EXTRACTED DATA:
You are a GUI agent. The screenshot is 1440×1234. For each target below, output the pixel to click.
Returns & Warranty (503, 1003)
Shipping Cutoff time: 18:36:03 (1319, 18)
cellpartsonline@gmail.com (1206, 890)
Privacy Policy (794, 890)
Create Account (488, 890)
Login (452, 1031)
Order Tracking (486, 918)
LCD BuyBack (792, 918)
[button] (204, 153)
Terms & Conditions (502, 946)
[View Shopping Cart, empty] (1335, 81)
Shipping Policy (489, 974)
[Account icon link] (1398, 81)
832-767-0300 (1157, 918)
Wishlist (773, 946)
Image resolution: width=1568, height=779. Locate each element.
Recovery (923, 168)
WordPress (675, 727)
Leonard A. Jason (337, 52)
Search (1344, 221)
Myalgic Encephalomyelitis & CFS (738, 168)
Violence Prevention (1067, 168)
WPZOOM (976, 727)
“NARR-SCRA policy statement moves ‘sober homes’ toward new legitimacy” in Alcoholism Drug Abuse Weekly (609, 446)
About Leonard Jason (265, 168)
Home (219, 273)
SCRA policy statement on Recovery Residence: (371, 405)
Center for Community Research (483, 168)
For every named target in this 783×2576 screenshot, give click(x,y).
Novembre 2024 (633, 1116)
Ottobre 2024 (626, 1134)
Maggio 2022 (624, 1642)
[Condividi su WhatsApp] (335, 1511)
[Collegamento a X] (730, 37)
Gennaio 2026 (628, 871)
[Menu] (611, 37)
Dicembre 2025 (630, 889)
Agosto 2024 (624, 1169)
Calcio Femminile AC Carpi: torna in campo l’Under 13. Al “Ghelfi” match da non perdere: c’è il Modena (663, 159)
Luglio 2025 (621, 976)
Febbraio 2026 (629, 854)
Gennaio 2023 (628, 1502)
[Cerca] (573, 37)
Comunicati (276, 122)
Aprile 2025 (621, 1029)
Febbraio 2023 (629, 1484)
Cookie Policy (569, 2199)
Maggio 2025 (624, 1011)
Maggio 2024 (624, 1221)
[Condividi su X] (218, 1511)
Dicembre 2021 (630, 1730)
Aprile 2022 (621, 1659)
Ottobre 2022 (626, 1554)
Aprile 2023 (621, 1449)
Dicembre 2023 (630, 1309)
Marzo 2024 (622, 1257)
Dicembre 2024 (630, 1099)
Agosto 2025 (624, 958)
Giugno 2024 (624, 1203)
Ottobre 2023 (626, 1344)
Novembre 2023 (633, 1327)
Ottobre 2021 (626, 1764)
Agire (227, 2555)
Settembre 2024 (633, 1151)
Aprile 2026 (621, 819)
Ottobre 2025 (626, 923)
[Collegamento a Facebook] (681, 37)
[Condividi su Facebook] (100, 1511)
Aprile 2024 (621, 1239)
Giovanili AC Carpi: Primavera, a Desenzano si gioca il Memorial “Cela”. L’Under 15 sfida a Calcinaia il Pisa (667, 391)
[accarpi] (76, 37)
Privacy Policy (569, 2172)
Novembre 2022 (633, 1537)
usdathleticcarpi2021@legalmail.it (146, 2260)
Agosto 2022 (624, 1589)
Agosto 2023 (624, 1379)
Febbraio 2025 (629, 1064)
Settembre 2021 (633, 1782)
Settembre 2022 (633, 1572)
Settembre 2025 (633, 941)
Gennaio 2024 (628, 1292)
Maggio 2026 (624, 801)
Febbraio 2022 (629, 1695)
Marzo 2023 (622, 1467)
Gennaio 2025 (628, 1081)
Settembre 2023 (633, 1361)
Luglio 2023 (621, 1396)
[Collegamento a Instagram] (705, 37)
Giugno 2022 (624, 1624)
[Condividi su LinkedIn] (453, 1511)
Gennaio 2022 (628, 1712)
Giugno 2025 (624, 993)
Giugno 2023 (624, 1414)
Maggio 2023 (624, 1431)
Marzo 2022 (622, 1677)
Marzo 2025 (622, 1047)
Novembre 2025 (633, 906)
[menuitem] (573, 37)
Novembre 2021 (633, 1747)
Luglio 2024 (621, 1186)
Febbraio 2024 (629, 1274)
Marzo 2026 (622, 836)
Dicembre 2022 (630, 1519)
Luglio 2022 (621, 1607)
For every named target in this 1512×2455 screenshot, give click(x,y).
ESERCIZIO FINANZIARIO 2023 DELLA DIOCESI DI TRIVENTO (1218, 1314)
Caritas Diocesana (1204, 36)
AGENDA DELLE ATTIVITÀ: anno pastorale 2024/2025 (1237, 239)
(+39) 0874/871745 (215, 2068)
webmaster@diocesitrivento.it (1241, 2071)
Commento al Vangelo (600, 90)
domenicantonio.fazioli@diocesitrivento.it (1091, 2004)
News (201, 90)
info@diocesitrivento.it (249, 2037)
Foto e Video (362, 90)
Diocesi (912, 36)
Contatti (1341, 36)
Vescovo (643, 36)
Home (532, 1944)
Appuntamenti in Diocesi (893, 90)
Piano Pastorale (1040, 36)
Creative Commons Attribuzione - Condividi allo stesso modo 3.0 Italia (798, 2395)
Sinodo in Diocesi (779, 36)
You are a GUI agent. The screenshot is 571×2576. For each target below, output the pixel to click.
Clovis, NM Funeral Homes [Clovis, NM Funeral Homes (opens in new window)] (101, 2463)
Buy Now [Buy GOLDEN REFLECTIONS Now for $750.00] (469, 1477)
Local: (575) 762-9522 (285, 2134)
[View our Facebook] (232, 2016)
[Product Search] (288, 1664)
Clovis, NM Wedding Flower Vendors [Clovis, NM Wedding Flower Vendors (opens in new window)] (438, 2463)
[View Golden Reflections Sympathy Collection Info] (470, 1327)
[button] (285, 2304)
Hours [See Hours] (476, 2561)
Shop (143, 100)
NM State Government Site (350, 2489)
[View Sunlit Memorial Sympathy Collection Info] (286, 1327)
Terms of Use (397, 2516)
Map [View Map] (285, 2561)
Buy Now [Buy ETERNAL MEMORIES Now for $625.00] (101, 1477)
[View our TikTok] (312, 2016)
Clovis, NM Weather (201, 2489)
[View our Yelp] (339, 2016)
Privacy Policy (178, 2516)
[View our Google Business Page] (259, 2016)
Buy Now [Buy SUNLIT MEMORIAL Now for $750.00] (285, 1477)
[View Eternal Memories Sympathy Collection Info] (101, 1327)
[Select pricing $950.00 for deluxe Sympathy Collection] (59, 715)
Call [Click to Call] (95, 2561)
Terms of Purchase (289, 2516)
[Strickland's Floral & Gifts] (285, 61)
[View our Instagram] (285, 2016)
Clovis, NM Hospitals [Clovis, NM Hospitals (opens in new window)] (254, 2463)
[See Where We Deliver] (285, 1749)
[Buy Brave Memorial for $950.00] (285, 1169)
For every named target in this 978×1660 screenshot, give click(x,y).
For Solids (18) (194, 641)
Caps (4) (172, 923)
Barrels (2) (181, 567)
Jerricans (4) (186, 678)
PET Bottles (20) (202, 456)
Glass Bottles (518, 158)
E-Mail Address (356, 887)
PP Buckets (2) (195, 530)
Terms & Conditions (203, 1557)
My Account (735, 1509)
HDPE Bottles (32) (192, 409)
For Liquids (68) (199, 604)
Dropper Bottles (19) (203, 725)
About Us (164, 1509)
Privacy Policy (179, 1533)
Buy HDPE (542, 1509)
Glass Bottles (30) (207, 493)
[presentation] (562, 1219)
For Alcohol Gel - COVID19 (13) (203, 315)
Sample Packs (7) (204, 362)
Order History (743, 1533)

WHAT YOU NEED TO DO:
Can you recast every line of the entries above as a JSON list of strings, one string per line, leaving out blank lines?

FINAL RESULT:
[
  "You are a GUI agent. The screenshot is 1440×1234. For each target below, output the pixel to click.",
  "Returns & Warranty (503, 1003)",
  "Shipping Cutoff time: 18:36:03 (1319, 18)",
  "cellpartsonline@gmail.com (1206, 890)",
  "Privacy Policy (794, 890)",
  "Create Account (488, 890)",
  "Login (452, 1031)",
  "Order Tracking (486, 918)",
  "LCD BuyBack (792, 918)",
  "[button] (204, 153)",
  "Terms & Conditions (502, 946)",
  "[View Shopping Cart, empty] (1335, 81)",
  "Shipping Policy (489, 974)",
  "[Account icon link] (1398, 81)",
  "832-767-0300 (1157, 918)",
  "Wishlist (773, 946)",
  "Image resolution: width=1568, height=779. Locate each element.",
  "Recovery (923, 168)",
  "WordPress (675, 727)",
  "Leonard A. Jason (337, 52)",
  "Search (1344, 221)",
  "Myalgic Encephalomyelitis & CFS (738, 168)",
  "Violence Prevention (1067, 168)",
  "WPZOOM (976, 727)",
  "“NARR-SCRA policy statement moves ‘sober homes’ toward new legitimacy” in Alcoholism Drug Abuse Weekly (609, 446)",
  "About Leonard Jason (265, 168)",
  "Home (219, 273)",
  "SCRA policy statement on Recovery Residence: (371, 405)",
  "Center for Community Research (483, 168)",
  "For every named target in this 783×2576 screenshot, give click(x,y).",
  "Novembre 2024 (633, 1116)",
  "Ottobre 2024 (626, 1134)",
  "Maggio 2022 (624, 1642)",
  "[Condividi su WhatsApp] (335, 1511)",
  "[Collegamento a X] (730, 37)",
  "Gennaio 2026 (628, 871)",
  "[Menu] (611, 37)",
  "Dicembre 2025 (630, 889)",
  "Agosto 2024 (624, 1169)",
  "Calcio Femminile AC Carpi: torna in campo l’Under 13. Al “Ghelfi” match da non perdere: c’è il Modena (663, 159)",
  "Luglio 2025 (621, 976)",
  "Febbraio 2026 (629, 854)",
  "Gennaio 2023 (628, 1502)",
  "[Cerca] (573, 37)",
  "Comunicati (276, 122)",
  "Aprile 2025 (621, 1029)",
  "Febbraio 2023 (629, 1484)",
  "Cookie Policy (569, 2199)",
  "Maggio 2025 (624, 1011)",
  "Maggio 2024 (624, 1221)",
  "[Condividi su X] (218, 1511)",
  "Dicembre 2021 (630, 1730)",
  "Aprile 2022 (621, 1659)",
  "Ottobre 2022 (626, 1554)",
  "Aprile 2023 (621, 1449)",
  "Dicembre 2023 (630, 1309)",
  "Marzo 2024 (622, 1257)",
  "Dicembre 2024 (630, 1099)",
  "Agosto 2025 (624, 958)",
  "Giugno 2024 (624, 1203)",
  "Ottobre 2023 (626, 1344)",
  "Novembre 2023 (633, 1327)",
  "Ottobre 2021 (626, 1764)",
  "Agire (227, 2555)",
  "Settembre 2024 (633, 1151)",
  "Aprile 2026 (621, 819)",
  "Ottobre 2025 (626, 923)",
  "[Collegamento a Facebook] (681, 37)",
  "[Condividi su Facebook] (100, 1511)",
  "Aprile 2024 (621, 1239)",
  "Giovanili AC Carpi: Primavera, a Desenzano si gioca il Memorial “Cela”. L’Under 15 sfida a Calcinaia il Pisa (667, 391)",
  "[accarpi] (76, 37)",
  "Privacy Policy (569, 2172)",
  "Novembre 2022 (633, 1537)",
  "usdathleticcarpi2021@legalmail.it (146, 2260)",
  "Agosto 2022 (624, 1589)",
  "Agosto 2023 (624, 1379)",
  "Febbraio 2025 (629, 1064)",
  "Settembre 2021 (633, 1782)",
  "Settembre 2022 (633, 1572)",
  "Settembre 2025 (633, 941)",
  "Gennaio 2024 (628, 1292)",
  "Maggio 2026 (624, 801)",
  "Febbraio 2022 (629, 1695)",
  "Marzo 2023 (622, 1467)",
  "Gennaio 2025 (628, 1081)",
  "Settembre 2023 (633, 1361)",
  "Luglio 2023 (621, 1396)",
  "[Collegamento a Instagram] (705, 37)",
  "Giugno 2022 (624, 1624)",
  "[Condividi su LinkedIn] (453, 1511)",
  "Gennaio 2022 (628, 1712)",
  "Giugno 2025 (624, 993)",
  "Giugno 2023 (624, 1414)",
  "Maggio 2023 (624, 1431)",
  "Marzo 2022 (622, 1677)",
  "Marzo 2025 (622, 1047)",
  "Novembre 2025 (633, 906)",
  "[menuitem] (573, 37)",
  "Novembre 2021 (633, 1747)",
  "Luglio 2024 (621, 1186)",
  "Febbraio 2024 (629, 1274)",
  "Marzo 2026 (622, 836)",
  "Dicembre 2022 (630, 1519)",
  "Luglio 2022 (621, 1607)",
  "For every named target in this 1512×2455 screenshot, give click(x,y).",
  "ESERCIZIO FINANZIARIO 2023 DELLA DIOCESI DI TRIVENTO (1218, 1314)",
  "Caritas Diocesana (1204, 36)",
  "AGENDA DELLE ATTIVITÀ: anno pastorale 2024/2025 (1237, 239)",
  "(+39) 0874/871745 (215, 2068)",
  "webmaster@diocesitrivento.it (1241, 2071)",
  "Commento al Vangelo (600, 90)",
  "domenicantonio.fazioli@diocesitrivento.it (1091, 2004)",
  "News (201, 90)",
  "info@diocesitrivento.it (249, 2037)",
  "Foto e Video (362, 90)",
  "Diocesi (912, 36)",
  "Contatti (1341, 36)",
  "Vescovo (643, 36)",
  "Home (532, 1944)",
  "Appuntamenti in Diocesi (893, 90)",
  "Piano Pastorale (1040, 36)",
  "Creative Commons Attribuzione - Condividi allo stesso modo 3.0 Italia (798, 2395)",
  "Sinodo in Diocesi (779, 36)",
  "You are a GUI agent. The screenshot is 571×2576. For each target below, output the pixel to click.",
  "Clovis, NM Funeral Homes [Clovis, NM Funeral Homes (opens in new window)] (101, 2463)",
  "Buy Now [Buy GOLDEN REFLECTIONS Now for $750.00] (469, 1477)",
  "Local: (575) 762-9522 (285, 2134)",
  "[View our Facebook] (232, 2016)",
  "[Product Search] (288, 1664)",
  "Clovis, NM Wedding Flower Vendors [Clovis, NM Wedding Flower Vendors (opens in new window)] (438, 2463)",
  "[View Golden Reflections Sympathy Collection Info] (470, 1327)",
  "[button] (285, 2304)",
  "Hours [See Hours] (476, 2561)",
  "Shop (143, 100)",
  "NM State Government Site (350, 2489)",
  "[View Sunlit Memorial Sympathy Collection Info] (286, 1327)",
  "Terms of Use (397, 2516)",
  "Map [View Map] (285, 2561)",
  "Buy Now [Buy ETERNAL MEMORIES Now for $625.00] (101, 1477)",
  "[View our TikTok] (312, 2016)",
  "Clovis, NM Weather (201, 2489)",
  "[View our Yelp] (339, 2016)",
  "Privacy Policy (178, 2516)",
  "[View our Google Business Page] (259, 2016)",
  "Buy Now [Buy SUNLIT MEMORIAL Now for $750.00] (285, 1477)",
  "[View Eternal Memories Sympathy Collection Info] (101, 1327)",
  "[Select pricing $950.00 for deluxe Sympathy Collection] (59, 715)",
  "Call [Click to Call] (95, 2561)",
  "Terms of Purchase (289, 2516)",
  "[Strickland's Floral & Gifts] (285, 61)",
  "[View our Instagram] (285, 2016)",
  "Clovis, NM Hospitals [Clovis, NM Hospitals (opens in new window)] (254, 2463)",
  "[See Where We Deliver] (285, 1749)",
  "[Buy Brave Memorial for $950.00] (285, 1169)",
  "For every named target in this 978×1660 screenshot, give click(x,y).",
  "For Solids (18) (194, 641)",
  "Caps (4) (172, 923)",
  "Barrels (2) (181, 567)",
  "Jerricans (4) (186, 678)",
  "PET Bottles (20) (202, 456)",
  "Glass Bottles (518, 158)",
  "E-Mail Address (356, 887)",
  "PP Buckets (2) (195, 530)",
  "Terms & Conditions (203, 1557)",
  "My Account (735, 1509)",
  "HDPE Bottles (32) (192, 409)",
  "For Liquids (68) (199, 604)",
  "Dropper Bottles (19) (203, 725)",
  "About Us (164, 1509)",
  "Privacy Policy (179, 1533)",
  "Buy HDPE (542, 1509)",
  "Glass Bottles (30) (207, 493)",
  "[presentation] (562, 1219)",
  "For Alcohol Gel - COVID19 (13) (203, 315)",
  "Sample Packs (7) (204, 362)",
  "Order History (743, 1533)"
]